L’acqua della diga del Menta arriva nella rete di Reggio Calabria


Ieri, 22 ottobre 2018, è stata una data storica per Reggio Calabria: nella rete idrica di distribuzione ha cominciato finalmente a scorrere l’acqua della diga del Menta. La città può dunque contare su una riserva di acqua di qualità, che significa fine della carenza idrica e del problema della salinità dell’acqua. A dare l’annuncio che tutto è finalmente pronto sono stati Luigi Incarnato, commissario di Sorical (Società risorse idriche calabresi), il presidente di Regione Calabria, Mario Oliverio, e il primo cittadino di Reggio, Giuseppe Falcomatà.
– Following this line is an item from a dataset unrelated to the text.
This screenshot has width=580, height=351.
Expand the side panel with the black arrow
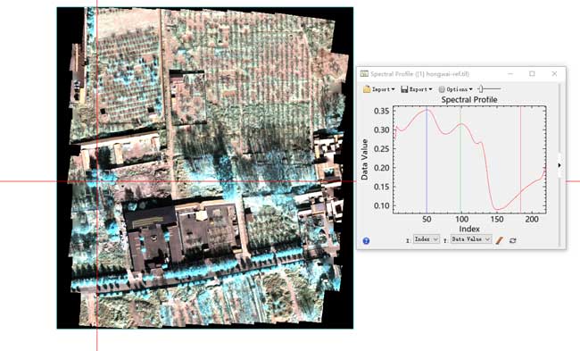[x=559, y=165]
Un traguardo fondamentale per la città, atteso da tanto tempo. Era infatti il 1969 quando veniva dato il via libera al progetto dell’invaso, ma solo nel 1979 arriva il progetto esecutivo e sono occorsi altri 5 anni per l’inizio dei lavori. L’invaso, situato nel comune di Roccaforte del Greco, nel Parco nazionale dell’Aspromonte, sorge a quota 1431 metri sul livello del mare, a 40 km a nord est della città, e raccoglie l’acqua del Menta, una fiumana di grande portata. La sua realizzazione si è conclusa nel 2005, ma c’erano ancora da realizzare le altre opere dello schema idrico, che comprendono l’opera di presa, una galleria di derivazione, una condotta forzata, la centrale idroelettrica, l’impianto di potabilizzazione e il collegamento tra il potabilizzatore e la diga e la condotta per convogliare l’acqua in città. Lavori che si sono trascinati per altri anni, per via di varie interruzioni legate anche al fallimento di alcune ditte che se ne occupavano, e ripresi 5 anni fa e finalmente conclusi nella primavera di quest’anno, grazie a un ulteriore finanziamento regionale da 25 milioni che ha portato la spesa complessiva a 230 milioni di euro.
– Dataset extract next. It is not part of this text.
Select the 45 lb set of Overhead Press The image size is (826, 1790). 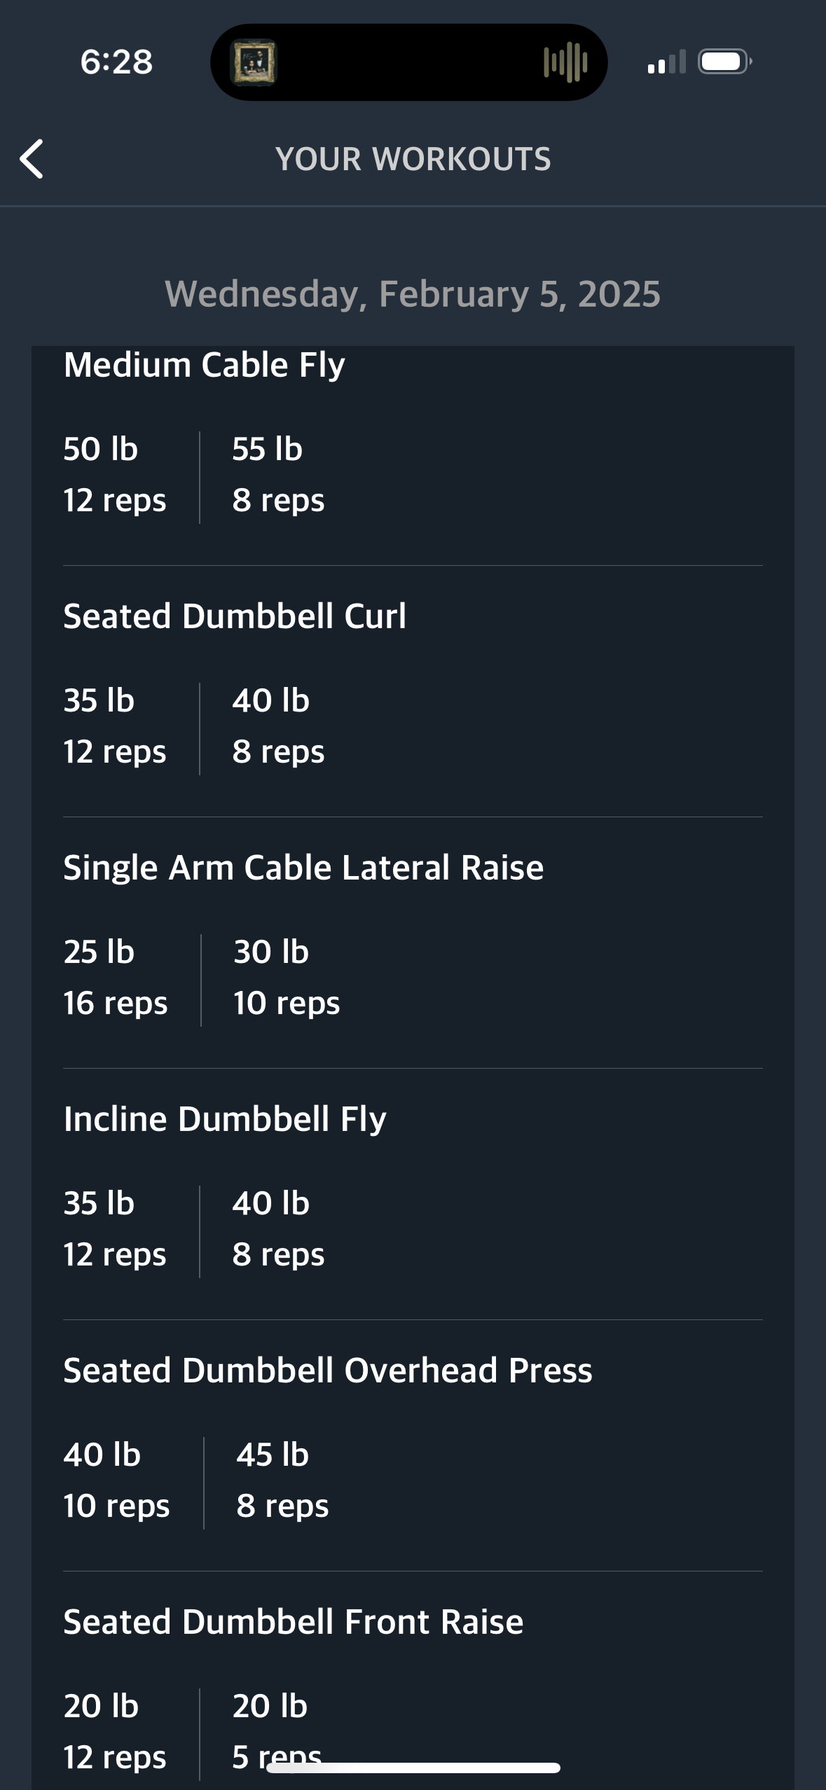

In attesa del completamento dell’opera, però, la situazione idrica in città peggiorava. Agli storici problemi di carenza idrica è andata ad aggiungersi la progressiva salinizzazione dei pozzi, unica fonte di approvvigionamento, contaminati dall’acqua del mare, con conseguenti ingenti spese per rendere la risorsa idonea al consumo.
Problemi che scompariranno con la messa in funzione dello schema idrico che garantirà grandi vantaggi anche sul piano dei costi, portando alla dismissione di alcuni pozzi, con benefici anche per le falde del sottosuolo, e del costoso dissalatore.